◆ **COMPITO 1**
Nelle righe, da quella che contiene "This screenshot has width=634, height=528." fino a quella che contiene "Looking at the screenshot, I should click(x=658, y=39).", entrambe incluse, sostituisci "icon" con "symbol". Riscrivi solo queste righe, senza cambiare nient'altro.

◆ **TESTO FORNITO**
····················

Con il quarto motivo il ricorrente deduce violazione di legge e vizio di motivazione in relazione all'art. 8 della legge n. 689/1981 per mancato riconoscimento del vincolo della continuazione tra le contravvenzioni contestate.
Argomenta che tale norma, che riconosce il vincolo della continuazione tra le contravvenzioni, ha la stessa natura giuridica e ratio della disposizione di cui all'art. 81 cpv cod. pen.
Chiede, pertanto, l'annullamento della sentenza impugnata.
 

Diritto


1. Il primo motivo è inammissibile; ne va rilevata la aspecificità ai sensi degli artt. 591 e 581 cod, proc. pen.
Il ricorrente si limita a censurare genericamente la sentenza resa dal giudice di secondo grado, allegando che la Corte territoriale non avrebbe valutato il compendio probatorio, le cui risultanze escluderebbero la sua responsabilità, e senza indicare alcun elemento di concretezza al riguardo.

····················

◆ **COMPITO 2**
Secondo il testo sul ricorso, le seguenti affermazioni sono vere o false? (a) Il quarto motivo fa riferimento all'art. 8 della legge n. 689/1981. (b) Il primo motivo viene giudicato fondato. (c) Il ricorrente porta elementi concreti a sostegno delle sue critiche.

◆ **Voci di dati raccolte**
····················

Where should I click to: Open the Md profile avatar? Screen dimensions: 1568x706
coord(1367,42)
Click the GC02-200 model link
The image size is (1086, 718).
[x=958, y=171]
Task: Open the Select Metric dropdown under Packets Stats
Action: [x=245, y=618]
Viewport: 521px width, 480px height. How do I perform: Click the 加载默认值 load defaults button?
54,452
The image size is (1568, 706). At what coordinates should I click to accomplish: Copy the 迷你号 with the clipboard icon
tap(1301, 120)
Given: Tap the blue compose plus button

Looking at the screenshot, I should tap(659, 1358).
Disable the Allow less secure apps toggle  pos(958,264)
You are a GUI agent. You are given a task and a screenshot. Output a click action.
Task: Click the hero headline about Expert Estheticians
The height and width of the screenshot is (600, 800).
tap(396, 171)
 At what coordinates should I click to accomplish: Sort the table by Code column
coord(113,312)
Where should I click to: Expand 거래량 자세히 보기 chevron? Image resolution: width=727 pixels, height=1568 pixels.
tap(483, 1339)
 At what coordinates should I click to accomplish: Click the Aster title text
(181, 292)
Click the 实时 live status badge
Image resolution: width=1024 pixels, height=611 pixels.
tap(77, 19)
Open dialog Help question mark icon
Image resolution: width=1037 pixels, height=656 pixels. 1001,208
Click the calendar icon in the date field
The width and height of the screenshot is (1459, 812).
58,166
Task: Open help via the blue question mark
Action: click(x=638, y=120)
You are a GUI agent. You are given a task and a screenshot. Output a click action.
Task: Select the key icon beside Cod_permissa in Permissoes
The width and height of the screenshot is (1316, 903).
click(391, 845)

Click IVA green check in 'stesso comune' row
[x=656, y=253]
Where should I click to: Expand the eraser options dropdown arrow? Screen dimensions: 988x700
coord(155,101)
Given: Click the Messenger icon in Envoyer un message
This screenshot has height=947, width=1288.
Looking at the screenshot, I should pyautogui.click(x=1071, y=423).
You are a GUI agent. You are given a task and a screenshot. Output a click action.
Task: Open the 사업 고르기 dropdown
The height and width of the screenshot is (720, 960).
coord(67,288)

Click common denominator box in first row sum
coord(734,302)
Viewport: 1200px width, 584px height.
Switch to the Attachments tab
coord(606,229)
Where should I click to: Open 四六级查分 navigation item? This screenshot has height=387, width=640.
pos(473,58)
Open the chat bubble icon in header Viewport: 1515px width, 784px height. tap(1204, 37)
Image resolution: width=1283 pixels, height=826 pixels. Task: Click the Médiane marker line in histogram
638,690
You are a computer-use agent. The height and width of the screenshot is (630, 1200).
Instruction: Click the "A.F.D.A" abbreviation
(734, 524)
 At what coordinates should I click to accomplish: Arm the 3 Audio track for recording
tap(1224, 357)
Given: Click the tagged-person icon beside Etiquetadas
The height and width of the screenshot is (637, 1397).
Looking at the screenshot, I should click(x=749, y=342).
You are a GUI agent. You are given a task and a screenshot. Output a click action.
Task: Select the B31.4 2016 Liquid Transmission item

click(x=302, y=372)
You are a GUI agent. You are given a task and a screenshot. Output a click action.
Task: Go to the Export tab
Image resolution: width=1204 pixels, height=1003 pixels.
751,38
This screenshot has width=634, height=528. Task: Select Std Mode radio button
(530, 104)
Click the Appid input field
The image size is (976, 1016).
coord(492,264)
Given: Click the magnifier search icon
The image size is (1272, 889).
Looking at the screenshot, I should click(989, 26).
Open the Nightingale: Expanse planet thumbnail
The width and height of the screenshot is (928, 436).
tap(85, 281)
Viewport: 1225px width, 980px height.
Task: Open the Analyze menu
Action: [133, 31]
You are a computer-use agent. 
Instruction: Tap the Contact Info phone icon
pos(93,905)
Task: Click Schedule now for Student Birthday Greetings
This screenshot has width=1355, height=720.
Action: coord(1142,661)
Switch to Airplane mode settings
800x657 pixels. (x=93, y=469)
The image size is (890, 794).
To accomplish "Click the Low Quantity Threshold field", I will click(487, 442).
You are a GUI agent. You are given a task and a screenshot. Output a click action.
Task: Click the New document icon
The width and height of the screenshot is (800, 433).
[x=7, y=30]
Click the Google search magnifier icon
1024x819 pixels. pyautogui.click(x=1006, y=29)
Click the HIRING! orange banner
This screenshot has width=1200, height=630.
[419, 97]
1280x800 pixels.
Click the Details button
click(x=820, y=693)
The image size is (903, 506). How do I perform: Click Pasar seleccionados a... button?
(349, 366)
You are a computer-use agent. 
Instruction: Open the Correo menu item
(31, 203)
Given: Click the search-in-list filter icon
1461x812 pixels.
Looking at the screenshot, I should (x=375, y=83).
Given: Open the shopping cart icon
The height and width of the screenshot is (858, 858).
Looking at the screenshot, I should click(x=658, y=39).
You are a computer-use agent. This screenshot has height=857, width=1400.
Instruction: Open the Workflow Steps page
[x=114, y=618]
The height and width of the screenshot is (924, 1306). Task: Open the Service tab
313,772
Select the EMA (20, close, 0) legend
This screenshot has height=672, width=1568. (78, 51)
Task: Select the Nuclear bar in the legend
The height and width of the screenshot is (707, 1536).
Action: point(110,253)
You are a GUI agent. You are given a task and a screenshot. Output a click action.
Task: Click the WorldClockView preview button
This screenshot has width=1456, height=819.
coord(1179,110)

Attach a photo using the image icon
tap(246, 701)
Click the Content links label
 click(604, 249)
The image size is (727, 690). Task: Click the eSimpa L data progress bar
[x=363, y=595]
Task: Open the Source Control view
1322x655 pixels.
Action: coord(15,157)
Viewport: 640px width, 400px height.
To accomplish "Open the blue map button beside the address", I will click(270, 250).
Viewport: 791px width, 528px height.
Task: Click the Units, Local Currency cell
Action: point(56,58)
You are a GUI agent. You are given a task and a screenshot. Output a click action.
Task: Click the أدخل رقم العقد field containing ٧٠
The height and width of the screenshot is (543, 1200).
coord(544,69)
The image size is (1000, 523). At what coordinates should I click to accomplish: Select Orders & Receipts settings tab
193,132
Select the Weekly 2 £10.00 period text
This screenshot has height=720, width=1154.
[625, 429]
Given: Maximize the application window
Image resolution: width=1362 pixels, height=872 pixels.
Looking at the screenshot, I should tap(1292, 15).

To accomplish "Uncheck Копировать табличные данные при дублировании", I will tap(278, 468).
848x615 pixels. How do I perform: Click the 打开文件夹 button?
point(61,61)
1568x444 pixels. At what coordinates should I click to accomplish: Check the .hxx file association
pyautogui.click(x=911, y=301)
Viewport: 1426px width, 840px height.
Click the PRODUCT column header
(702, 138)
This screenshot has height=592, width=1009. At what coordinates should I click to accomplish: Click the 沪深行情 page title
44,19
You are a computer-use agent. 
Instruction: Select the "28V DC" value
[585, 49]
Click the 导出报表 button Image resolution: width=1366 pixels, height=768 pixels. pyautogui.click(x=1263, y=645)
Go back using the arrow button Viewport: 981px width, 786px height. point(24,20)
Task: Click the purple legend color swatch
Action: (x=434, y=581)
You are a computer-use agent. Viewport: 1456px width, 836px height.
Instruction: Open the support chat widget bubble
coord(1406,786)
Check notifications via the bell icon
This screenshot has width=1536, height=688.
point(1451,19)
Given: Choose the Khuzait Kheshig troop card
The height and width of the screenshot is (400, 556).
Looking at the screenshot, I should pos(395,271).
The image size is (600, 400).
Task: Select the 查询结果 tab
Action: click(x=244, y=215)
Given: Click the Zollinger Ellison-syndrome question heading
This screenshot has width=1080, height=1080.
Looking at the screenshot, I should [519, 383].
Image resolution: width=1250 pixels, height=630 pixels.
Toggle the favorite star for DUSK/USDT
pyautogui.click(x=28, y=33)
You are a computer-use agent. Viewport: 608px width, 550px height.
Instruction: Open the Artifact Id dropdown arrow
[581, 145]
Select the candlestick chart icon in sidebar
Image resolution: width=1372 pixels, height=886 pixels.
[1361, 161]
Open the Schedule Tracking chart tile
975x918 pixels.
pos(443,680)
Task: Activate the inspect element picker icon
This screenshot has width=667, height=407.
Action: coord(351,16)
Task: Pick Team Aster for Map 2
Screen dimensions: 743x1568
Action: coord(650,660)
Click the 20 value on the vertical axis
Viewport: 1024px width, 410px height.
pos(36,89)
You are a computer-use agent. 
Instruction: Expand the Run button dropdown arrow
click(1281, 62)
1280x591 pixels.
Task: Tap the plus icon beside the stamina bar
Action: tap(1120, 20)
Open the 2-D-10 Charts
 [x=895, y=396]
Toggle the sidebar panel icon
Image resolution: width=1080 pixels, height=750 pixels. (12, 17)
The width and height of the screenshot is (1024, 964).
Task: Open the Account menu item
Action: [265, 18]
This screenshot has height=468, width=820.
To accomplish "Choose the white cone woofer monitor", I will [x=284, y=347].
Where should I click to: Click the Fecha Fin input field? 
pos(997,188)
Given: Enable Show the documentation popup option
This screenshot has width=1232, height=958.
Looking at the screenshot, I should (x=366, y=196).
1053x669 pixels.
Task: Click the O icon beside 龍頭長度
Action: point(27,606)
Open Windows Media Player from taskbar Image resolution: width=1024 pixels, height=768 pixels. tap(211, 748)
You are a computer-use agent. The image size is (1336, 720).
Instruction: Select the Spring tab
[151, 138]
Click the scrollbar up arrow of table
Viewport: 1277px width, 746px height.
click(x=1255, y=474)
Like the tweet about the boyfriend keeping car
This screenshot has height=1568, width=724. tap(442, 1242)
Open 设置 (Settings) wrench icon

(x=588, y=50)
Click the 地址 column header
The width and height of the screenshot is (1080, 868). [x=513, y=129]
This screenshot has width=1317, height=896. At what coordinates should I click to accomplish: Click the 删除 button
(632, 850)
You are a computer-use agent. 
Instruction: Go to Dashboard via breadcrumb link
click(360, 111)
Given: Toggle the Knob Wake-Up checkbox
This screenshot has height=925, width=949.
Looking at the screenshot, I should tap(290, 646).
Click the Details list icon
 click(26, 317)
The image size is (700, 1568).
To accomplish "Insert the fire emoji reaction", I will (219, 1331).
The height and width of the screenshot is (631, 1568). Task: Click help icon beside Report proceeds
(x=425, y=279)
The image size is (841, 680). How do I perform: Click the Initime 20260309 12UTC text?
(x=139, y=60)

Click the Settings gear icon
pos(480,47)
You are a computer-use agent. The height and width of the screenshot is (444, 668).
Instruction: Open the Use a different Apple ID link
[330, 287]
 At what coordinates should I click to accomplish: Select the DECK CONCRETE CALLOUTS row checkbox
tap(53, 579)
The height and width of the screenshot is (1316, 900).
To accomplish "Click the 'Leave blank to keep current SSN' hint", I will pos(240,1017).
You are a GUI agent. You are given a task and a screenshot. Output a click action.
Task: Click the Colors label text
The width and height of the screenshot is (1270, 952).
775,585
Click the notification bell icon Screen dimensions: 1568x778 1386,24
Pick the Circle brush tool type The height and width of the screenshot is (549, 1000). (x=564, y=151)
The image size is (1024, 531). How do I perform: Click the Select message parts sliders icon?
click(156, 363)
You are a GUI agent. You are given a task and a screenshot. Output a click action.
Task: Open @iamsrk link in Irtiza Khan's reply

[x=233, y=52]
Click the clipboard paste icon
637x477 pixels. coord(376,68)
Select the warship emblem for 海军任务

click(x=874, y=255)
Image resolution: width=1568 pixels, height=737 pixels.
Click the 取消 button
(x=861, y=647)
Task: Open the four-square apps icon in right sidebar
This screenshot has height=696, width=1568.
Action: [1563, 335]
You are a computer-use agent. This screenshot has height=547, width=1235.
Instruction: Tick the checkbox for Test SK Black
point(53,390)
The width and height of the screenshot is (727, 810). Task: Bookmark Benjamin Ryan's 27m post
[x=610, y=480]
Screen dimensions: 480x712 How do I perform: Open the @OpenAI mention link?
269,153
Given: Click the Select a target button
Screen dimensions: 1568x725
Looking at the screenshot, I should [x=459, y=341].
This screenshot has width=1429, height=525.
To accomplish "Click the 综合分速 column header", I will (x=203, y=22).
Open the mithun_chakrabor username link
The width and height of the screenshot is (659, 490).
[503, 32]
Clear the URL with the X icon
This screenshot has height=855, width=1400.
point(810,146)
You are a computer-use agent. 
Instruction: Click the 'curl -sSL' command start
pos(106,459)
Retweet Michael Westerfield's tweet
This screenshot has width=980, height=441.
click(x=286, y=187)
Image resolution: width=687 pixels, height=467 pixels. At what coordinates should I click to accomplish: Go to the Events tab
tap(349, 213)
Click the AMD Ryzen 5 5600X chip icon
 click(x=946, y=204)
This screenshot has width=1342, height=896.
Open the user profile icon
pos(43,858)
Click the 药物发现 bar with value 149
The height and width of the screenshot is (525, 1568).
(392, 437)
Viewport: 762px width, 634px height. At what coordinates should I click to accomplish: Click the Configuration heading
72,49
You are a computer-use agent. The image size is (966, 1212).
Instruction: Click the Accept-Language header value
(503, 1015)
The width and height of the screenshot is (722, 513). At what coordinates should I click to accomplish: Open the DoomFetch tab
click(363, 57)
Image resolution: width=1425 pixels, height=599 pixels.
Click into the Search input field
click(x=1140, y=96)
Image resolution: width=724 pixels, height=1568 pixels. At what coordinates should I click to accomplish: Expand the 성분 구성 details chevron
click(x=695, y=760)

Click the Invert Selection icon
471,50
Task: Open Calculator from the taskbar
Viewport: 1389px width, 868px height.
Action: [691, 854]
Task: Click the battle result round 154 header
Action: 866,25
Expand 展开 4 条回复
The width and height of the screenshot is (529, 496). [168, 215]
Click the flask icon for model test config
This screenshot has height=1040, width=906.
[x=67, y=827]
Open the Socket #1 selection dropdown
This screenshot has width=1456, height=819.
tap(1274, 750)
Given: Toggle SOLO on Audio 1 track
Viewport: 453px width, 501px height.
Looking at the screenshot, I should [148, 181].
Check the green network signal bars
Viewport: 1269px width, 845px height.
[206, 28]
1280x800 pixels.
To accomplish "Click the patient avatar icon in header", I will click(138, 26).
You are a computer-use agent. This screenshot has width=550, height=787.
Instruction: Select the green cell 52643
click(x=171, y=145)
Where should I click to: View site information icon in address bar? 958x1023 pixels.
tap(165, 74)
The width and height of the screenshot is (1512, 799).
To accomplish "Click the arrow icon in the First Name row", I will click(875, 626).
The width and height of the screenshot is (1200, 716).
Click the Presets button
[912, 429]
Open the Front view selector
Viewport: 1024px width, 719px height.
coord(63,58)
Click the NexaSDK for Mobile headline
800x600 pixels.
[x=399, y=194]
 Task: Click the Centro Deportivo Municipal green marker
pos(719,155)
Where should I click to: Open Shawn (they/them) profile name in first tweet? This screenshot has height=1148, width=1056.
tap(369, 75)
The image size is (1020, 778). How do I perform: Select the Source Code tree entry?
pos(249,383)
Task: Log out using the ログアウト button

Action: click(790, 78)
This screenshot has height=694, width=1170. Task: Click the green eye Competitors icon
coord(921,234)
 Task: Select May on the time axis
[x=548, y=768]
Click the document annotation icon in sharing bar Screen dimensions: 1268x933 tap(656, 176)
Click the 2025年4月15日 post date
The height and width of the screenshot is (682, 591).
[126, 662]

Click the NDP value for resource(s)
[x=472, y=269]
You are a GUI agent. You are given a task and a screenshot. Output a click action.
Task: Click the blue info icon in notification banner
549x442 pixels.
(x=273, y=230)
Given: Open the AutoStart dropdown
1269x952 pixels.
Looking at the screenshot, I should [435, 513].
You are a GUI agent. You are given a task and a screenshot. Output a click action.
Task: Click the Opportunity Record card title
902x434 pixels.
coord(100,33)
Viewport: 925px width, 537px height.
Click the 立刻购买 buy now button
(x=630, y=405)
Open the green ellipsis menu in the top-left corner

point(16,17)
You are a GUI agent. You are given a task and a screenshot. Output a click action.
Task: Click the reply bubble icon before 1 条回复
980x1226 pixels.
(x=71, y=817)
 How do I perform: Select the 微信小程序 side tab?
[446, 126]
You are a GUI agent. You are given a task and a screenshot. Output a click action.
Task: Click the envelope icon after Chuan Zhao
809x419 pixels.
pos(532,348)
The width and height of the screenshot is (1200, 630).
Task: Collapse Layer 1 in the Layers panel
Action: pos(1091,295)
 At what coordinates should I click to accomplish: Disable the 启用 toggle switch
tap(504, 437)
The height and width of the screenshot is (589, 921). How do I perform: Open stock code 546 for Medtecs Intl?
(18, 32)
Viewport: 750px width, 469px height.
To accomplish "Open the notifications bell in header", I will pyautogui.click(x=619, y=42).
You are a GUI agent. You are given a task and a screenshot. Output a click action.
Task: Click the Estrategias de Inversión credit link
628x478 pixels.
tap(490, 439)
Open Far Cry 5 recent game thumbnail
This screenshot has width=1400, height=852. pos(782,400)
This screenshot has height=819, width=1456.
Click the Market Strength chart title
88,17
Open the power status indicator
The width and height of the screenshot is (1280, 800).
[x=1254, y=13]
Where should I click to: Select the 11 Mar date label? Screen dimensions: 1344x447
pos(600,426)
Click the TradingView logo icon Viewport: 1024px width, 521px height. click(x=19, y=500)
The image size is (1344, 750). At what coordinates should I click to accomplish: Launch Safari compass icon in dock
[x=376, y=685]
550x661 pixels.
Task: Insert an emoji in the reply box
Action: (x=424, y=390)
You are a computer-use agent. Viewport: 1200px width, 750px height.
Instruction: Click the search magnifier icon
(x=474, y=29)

····················

◆ **SOLUZIONE 1**
This screenshot has width=634, height=528. Task: Select Std Mode radio button
(530, 104)
Click the Appid input field
The image size is (976, 1016).
coord(492,264)
Given: Click the magnifier search symbol
The image size is (1272, 889).
Looking at the screenshot, I should click(989, 26).
Open the Nightingale: Expanse planet thumbnail
The width and height of the screenshot is (928, 436).
tap(85, 281)
Viewport: 1225px width, 980px height.
Task: Open the Analyze menu
Action: [133, 31]
You are a computer-use agent. 
Instruction: Tap the Contact Info phone symbol
pos(93,905)
Task: Click Schedule now for Student Birthday Greetings
This screenshot has width=1355, height=720.
Action: coord(1142,661)
Switch to Airplane mode settings
800x657 pixels. (x=93, y=469)
The image size is (890, 794).
To accomplish "Click the Low Quantity Threshold field", I will click(487, 442).
You are a GUI agent. You are given a task and a screenshot. Output a click action.
Task: Click the New document symbol
The width and height of the screenshot is (800, 433).
[x=7, y=30]
Click the Google search magnifier symbol
1024x819 pixels. pyautogui.click(x=1006, y=29)
Click the HIRING! orange banner
This screenshot has width=1200, height=630.
[419, 97]
1280x800 pixels.
Click the Details button
click(x=820, y=693)
The image size is (903, 506). How do I perform: Click Pasar seleccionados a... button?
(349, 366)
You are a computer-use agent. 
Instruction: Open the Correo menu item
(31, 203)
Given: Click the search-in-list filter symbol
1461x812 pixels.
Looking at the screenshot, I should (x=375, y=83).
Given: Open the shopping cart symbol
The height and width of the screenshot is (858, 858).
Looking at the screenshot, I should click(x=658, y=39).

◆ **SOLUZIONE 2**
(a) Sì: "in relazione all'art. 8 della legge n. 689/1981"
(b) No: "Il primo motivo è inammissibile"
(c) No: "senza indicare alcun elemento di concretezza al riguardo"